### AIM OF THE EXERCISE:
Every entry needs to be duplicated exactly.

[[ DATA SHOWN open ]]

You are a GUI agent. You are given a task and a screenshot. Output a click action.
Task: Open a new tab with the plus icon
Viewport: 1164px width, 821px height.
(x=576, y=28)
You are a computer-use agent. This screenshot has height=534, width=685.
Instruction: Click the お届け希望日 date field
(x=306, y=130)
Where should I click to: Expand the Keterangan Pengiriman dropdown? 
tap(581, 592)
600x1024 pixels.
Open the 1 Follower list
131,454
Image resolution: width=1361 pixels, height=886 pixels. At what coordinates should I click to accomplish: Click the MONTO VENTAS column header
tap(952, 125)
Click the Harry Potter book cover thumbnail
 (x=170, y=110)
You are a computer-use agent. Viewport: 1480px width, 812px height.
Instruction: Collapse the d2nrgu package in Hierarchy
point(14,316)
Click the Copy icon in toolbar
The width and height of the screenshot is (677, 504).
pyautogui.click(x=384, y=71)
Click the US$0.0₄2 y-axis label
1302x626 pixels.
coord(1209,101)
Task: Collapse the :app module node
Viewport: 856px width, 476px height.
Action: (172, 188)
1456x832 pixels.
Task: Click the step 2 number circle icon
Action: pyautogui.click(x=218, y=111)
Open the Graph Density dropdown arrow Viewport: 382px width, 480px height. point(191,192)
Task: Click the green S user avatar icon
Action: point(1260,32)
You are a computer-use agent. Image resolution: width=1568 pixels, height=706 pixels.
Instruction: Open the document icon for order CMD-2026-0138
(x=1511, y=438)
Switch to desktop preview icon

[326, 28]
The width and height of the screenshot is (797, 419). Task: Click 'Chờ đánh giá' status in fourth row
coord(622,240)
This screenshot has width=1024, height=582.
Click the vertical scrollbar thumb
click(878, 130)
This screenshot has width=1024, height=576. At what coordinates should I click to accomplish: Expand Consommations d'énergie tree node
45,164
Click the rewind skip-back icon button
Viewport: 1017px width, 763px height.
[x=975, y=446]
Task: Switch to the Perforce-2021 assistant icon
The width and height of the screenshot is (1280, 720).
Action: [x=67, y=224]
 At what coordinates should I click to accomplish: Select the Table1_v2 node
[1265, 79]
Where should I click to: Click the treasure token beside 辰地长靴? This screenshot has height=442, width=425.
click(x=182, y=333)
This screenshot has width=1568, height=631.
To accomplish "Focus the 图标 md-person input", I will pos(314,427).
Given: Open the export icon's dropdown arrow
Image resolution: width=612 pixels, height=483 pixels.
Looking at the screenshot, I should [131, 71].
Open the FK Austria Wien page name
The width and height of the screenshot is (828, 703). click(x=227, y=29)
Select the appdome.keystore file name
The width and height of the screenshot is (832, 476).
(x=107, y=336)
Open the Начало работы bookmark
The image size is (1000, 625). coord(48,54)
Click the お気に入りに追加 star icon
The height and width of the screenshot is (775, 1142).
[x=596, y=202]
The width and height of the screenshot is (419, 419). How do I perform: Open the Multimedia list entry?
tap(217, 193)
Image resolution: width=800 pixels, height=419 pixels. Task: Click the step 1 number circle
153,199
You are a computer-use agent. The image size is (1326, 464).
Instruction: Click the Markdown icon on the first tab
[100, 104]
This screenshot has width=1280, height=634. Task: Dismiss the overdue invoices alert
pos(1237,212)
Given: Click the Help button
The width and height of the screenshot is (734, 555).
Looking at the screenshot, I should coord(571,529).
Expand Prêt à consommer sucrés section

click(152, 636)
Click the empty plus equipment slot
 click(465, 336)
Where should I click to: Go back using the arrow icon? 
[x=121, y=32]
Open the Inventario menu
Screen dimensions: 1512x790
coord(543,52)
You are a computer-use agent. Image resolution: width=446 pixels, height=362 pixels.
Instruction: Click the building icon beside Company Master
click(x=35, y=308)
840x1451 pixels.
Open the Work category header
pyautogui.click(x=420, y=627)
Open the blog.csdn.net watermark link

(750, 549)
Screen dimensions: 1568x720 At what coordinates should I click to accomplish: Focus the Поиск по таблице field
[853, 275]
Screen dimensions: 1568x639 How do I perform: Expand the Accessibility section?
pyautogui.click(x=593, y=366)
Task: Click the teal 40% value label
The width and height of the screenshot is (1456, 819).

[[ DATA SHOWN closed ]]

### WRITTEN RESPONSE:
You are a GUI agent. You are given a task and a screenshot. Output a click action.
Task: Open a new tab with the plus icon
Viewport: 1164px width, 821px height.
(x=576, y=28)
You are a computer-use agent. This screenshot has height=534, width=685.
Instruction: Click the お届け希望日 date field
(x=306, y=130)
Where should I click to: Expand the Keterangan Pengiriman dropdown? 
tap(581, 592)
600x1024 pixels.
Open the 1 Follower list
131,454
Image resolution: width=1361 pixels, height=886 pixels. At what coordinates should I click to accomplish: Click the MONTO VENTAS column header
tap(952, 125)
Click the Harry Potter book cover thumbnail
 (x=170, y=110)
You are a computer-use agent. Viewport: 1480px width, 812px height.
Instruction: Collapse the d2nrgu package in Hierarchy
point(14,316)
Click the Copy icon in toolbar
The width and height of the screenshot is (677, 504).
pyautogui.click(x=384, y=71)
Click the US$0.0₄2 y-axis label
1302x626 pixels.
coord(1209,101)
Task: Collapse the :app module node
Viewport: 856px width, 476px height.
Action: (172, 188)
1456x832 pixels.
Task: Click the step 2 number circle icon
Action: pyautogui.click(x=218, y=111)
Open the Graph Density dropdown arrow Viewport: 382px width, 480px height. point(191,192)
Task: Click the green S user avatar icon
Action: point(1260,32)
You are a computer-use agent. Image resolution: width=1568 pixels, height=706 pixels.
Instruction: Open the document icon for order CMD-2026-0138
(x=1511, y=438)
Switch to desktop preview icon

[326, 28]
The width and height of the screenshot is (797, 419). Task: Click 'Chờ đánh giá' status in fourth row
coord(622,240)
This screenshot has width=1024, height=582.
Click the vertical scrollbar thumb
click(878, 130)
This screenshot has width=1024, height=576. At what coordinates should I click to accomplish: Expand Consommations d'énergie tree node
45,164
Click the rewind skip-back icon button
Viewport: 1017px width, 763px height.
[x=975, y=446]
Task: Switch to the Perforce-2021 assistant icon
The width and height of the screenshot is (1280, 720).
Action: [x=67, y=224]
 At what coordinates should I click to accomplish: Select the Table1_v2 node
[1265, 79]
Where should I click to: Click the treasure token beside 辰地长靴? This screenshot has height=442, width=425.
click(x=182, y=333)
This screenshot has width=1568, height=631.
To accomplish "Focus the 图标 md-person input", I will pos(314,427).
Given: Open the export icon's dropdown arrow
Image resolution: width=612 pixels, height=483 pixels.
Looking at the screenshot, I should [131, 71].
Open the FK Austria Wien page name
The width and height of the screenshot is (828, 703). click(x=227, y=29)
Select the appdome.keystore file name
The width and height of the screenshot is (832, 476).
(x=107, y=336)
Open the Начало работы bookmark
The image size is (1000, 625). coord(48,54)
Click the お気に入りに追加 star icon
The height and width of the screenshot is (775, 1142).
[x=596, y=202]
The width and height of the screenshot is (419, 419). How do I perform: Open the Multimedia list entry?
tap(217, 193)
Image resolution: width=800 pixels, height=419 pixels. Task: Click the step 1 number circle
153,199
You are a computer-use agent. The image size is (1326, 464).
Instruction: Click the Markdown icon on the first tab
[100, 104]
This screenshot has width=1280, height=634. Task: Dismiss the overdue invoices alert
pos(1237,212)
Given: Click the Help button
The width and height of the screenshot is (734, 555).
Looking at the screenshot, I should coord(571,529).
Expand Prêt à consommer sucrés section

click(152, 636)
Click the empty plus equipment slot
 click(465, 336)
Where should I click to: Go back using the arrow icon? 
[x=121, y=32]
Open the Inventario menu
Screen dimensions: 1512x790
coord(543,52)
You are a computer-use agent. Image resolution: width=446 pixels, height=362 pixels.
Instruction: Click the building icon beside Company Master
click(x=35, y=308)
840x1451 pixels.
Open the Work category header
pyautogui.click(x=420, y=627)
Open the blog.csdn.net watermark link

(750, 549)
Screen dimensions: 1568x720 At what coordinates should I click to accomplish: Focus the Поиск по таблице field
[853, 275]
Screen dimensions: 1568x639 How do I perform: Expand the Accessibility section?
pyautogui.click(x=593, y=366)
Task: Click the teal 40% value label
The width and height of the screenshot is (1456, 819).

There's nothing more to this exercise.